On Japan's celebrity circuit, there are no bigger cats than the Kano sisters. Not a day goes by without one of them hogging airtime on a TV variety show, hawking breast-enhancing vitamins in commercials or eclipsing dimmer stars on the gossip pages. But these sisters don't serve aces like the Williamses, headline playbills like the Redgraves or write classics like the Brontës. Their explosive fame could only happen in Japan, where the only job requirement for a tarento, or talent, is showing up in front of a TV camera. Undaunted by a lack of categorical expertise, the sisters, who are now reportedly 38 and 33 (they refuse to confirm their ages), are plotting to conquer the world.

Kyoko and Mika Kano insist they never sought fame. Half sisters (they have the same father), the two former beauty queens say they led glamorous but fairly obscure lives until 1997, globe-trotting as sometime models and owners of a wholesale gem-buying business. Then the upscale women's magazine 25ans profiled them in a feature about luxurious lifestyles. A flood of reader interest led to regular columns showcasing the sisters' beauty-product and fashion picks. An empire dedicated to all things Kano has followed—exercise videos, calendars and coffee-table pictorials, featuring the two preening mostly naked before a soft-focus lens.

Kano merchandise sells like cut-rate Viagra, which may not be surprising—except that 80% of the buyers are women. The sisters look Baywatch but talk Oprah, preaching empowerment and individuality. They also manage themselves, unheard of in a country where stars are remote-controlled by powerful agencies. And at ages when other female stars are packaged as hausfraus, they exude sexuality. At a recent Kano appearance, Sayuri Kosugi, an Internet executive in her 30s, strains to get a glimpse. "They're smart, independent, and they say what they think," she says. "It's like they're of another species."

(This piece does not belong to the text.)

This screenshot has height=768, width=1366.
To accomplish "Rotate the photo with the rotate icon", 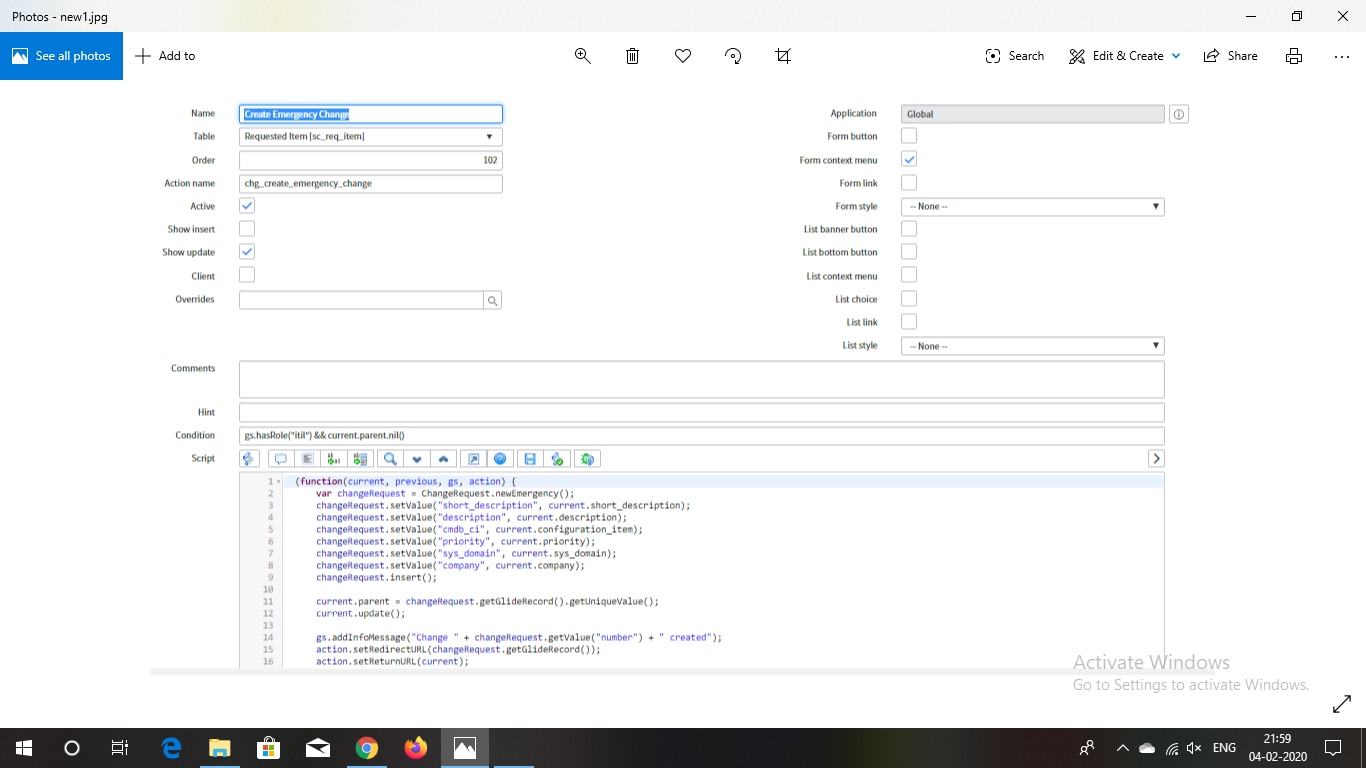I will [x=733, y=56].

In Japanese, kano is a homonym for a word meaning possible. But for the average citizen, the sisters embody the impossible—and not just because of their Barbie-doll proportions. They have shirked marriage, preferring to live together, and spend half the year abroad in exotic locales like Monaco and Bermuda. They dress in Ungaro if they dress at all. Kyoko never goes out without her 24-carat diamond ring; Mika has her G-cup bras custom-made (they won't confirm or deny plastic surgery). "To Japanese, we are like animé characters," Kyoko sighs over a five-course dinner in a private room at their favorite Tokyo restaurant. Mika nods. (By Mika's estimate, her older sibling does 90% of the talking.) "We look unreal," Kyoko adds. "We do and say what we please—and we are criticized for it. A country that doesn't allow women that kind of freedom is suffocating for us. We would love to live in, say, Los Angeles."

Hollywood, here they come. The sisters began their campaign for worldwide attention with appearances at this year's Academy Awards, the Grammy and the Cannes film festival. Twentieth Century Fox crowned them "honorary Bond girls" to promote its latest 007 movie in Japan, sparking rumors of roles in a future Bond film. Vanity Fair listed them in its "In & Out" column (Kano sisters "in," Hilton heiresses "out"). The international offers—this month they are filming a TV special in South Korea—have swelled to the point that they have enlisted the aid of International Management Group, which represents, among other top talents, the Williams sisters.

Which raises the question of what exactly the Kanos will do. "We'd like to take our work as lifestyle consultants global," says Kyoko. Mika nods. They're considering a cosmetics line, food products or spas. "We want to create a global brand based on our image and personal tastes," Kyoko says, smiling sweetly. "Like your Martha Stewart." Unrobed.